Goal -
Rewrite the entries below, replacing "blank" with "empty" and changing nothing else. Omit the pictures from your version.

☆ ☆ ☆ ☆ ☆ ☆ ☆

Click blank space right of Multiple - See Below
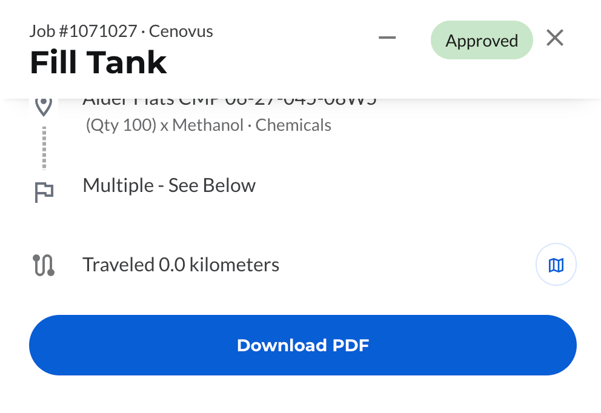Viewport: 601px width, 413px height. click(420, 186)
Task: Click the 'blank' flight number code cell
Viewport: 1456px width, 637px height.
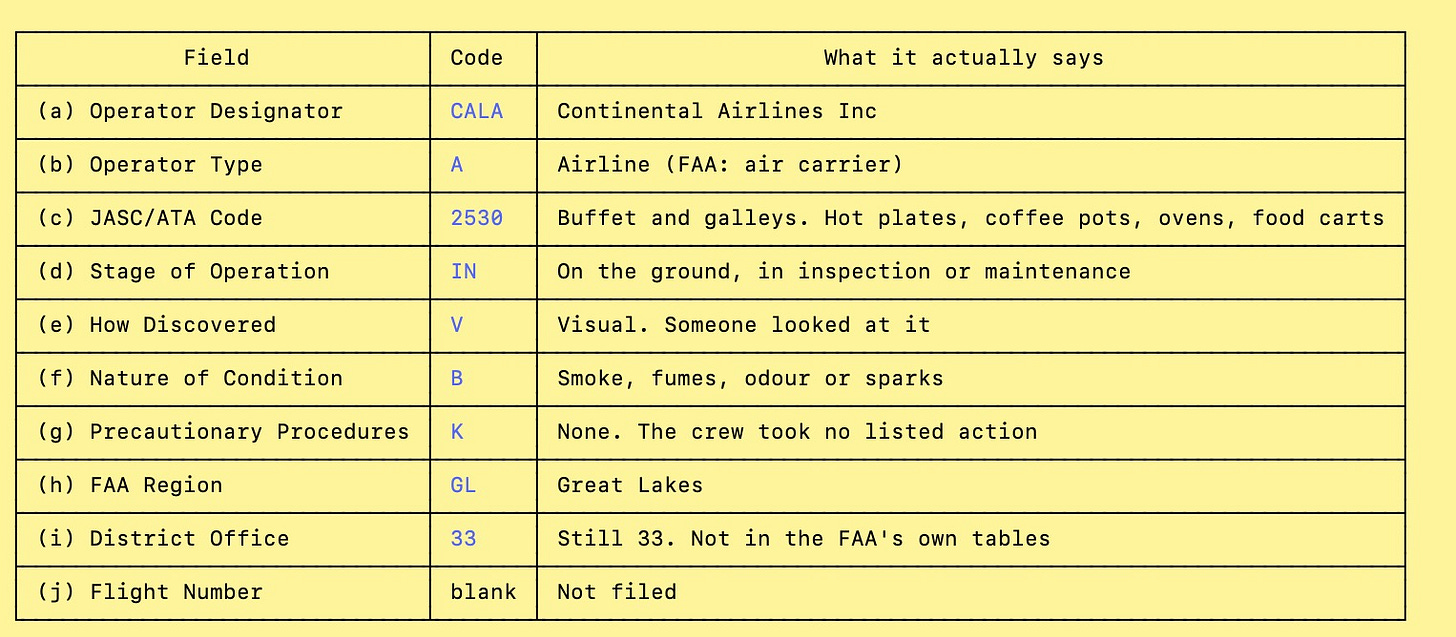Action: click(x=483, y=592)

☆ ☆ ☆ ☆ ☆ ☆ ☆

Response to the exercise -
Click empty space right of Multiple - See Below
Viewport: 601px width, 413px height. click(420, 186)
Task: Click the 'empty' flight number code cell
Viewport: 1456px width, 637px height.
Action: click(x=483, y=592)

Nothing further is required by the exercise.